The paper presents a novel approach for predicting the quality of pre-trained neural networks without access to training or testing data. The superior performance of power law-based metrics over norm-based metrics has been demonstrated through a large-scale meta-analysis. The concepts of Correlation Flow and Scale Collapse provide valuable insights into DNN behavior. Future research could explore the extension of this framework to other types of neural network architectures and tasks. Further investigation into the relationship between power law exponents and information theoretical measures could deepen our understanding of the information processing capabilities of DNNs. The methodology developed in this paper offers a practical tool for evaluating pre-trained models, especially beneficial in industrial settings where access to training data might be limited.

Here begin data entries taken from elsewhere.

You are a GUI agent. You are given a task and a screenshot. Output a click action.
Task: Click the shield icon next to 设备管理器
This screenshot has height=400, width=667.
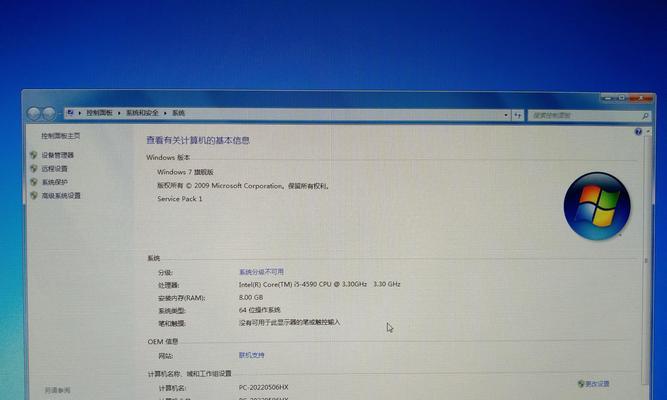33,156
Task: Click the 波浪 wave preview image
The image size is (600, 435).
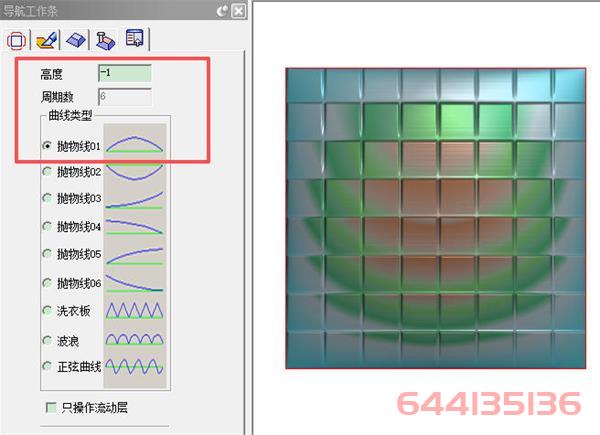Action: pyautogui.click(x=134, y=339)
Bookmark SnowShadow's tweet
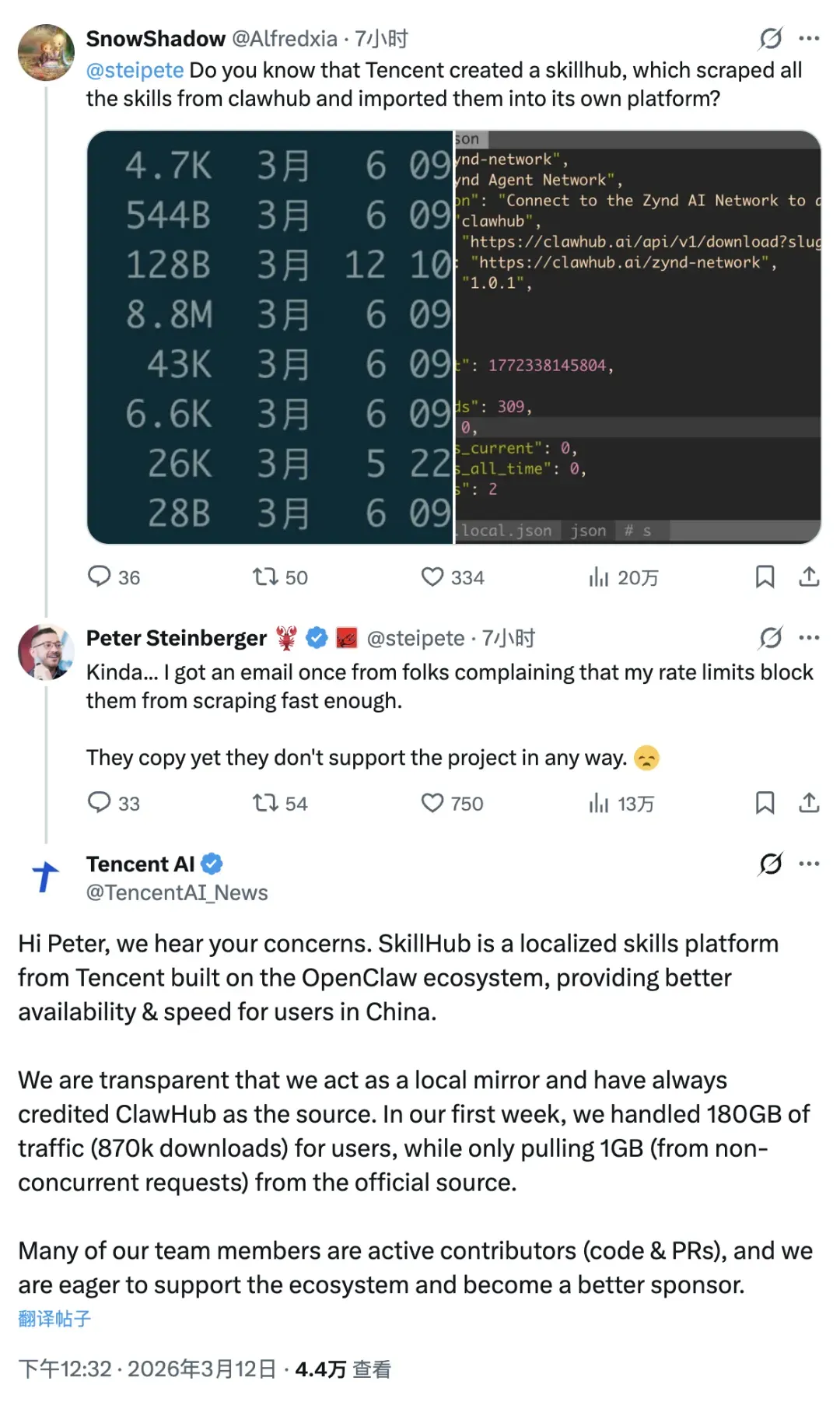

While the study analyzed a large number of publicly available pre-trained models, the results are limited by the available data. The reported test accuracies were taken as given and not independently verified due to the lack of access to training/testing data. Some of the power-law fits may not be perfectly accurate, particularly for models with unusually large or small PL exponents. This is inherent to the fitting procedure and to the finite size of the models. The study primarily focuses on analyzing weight matrices, potentially overlooking other factors that could influence model quality. Finally, the specific choices made regarding SVD methodology for Conv2D layers might have an impact on the results.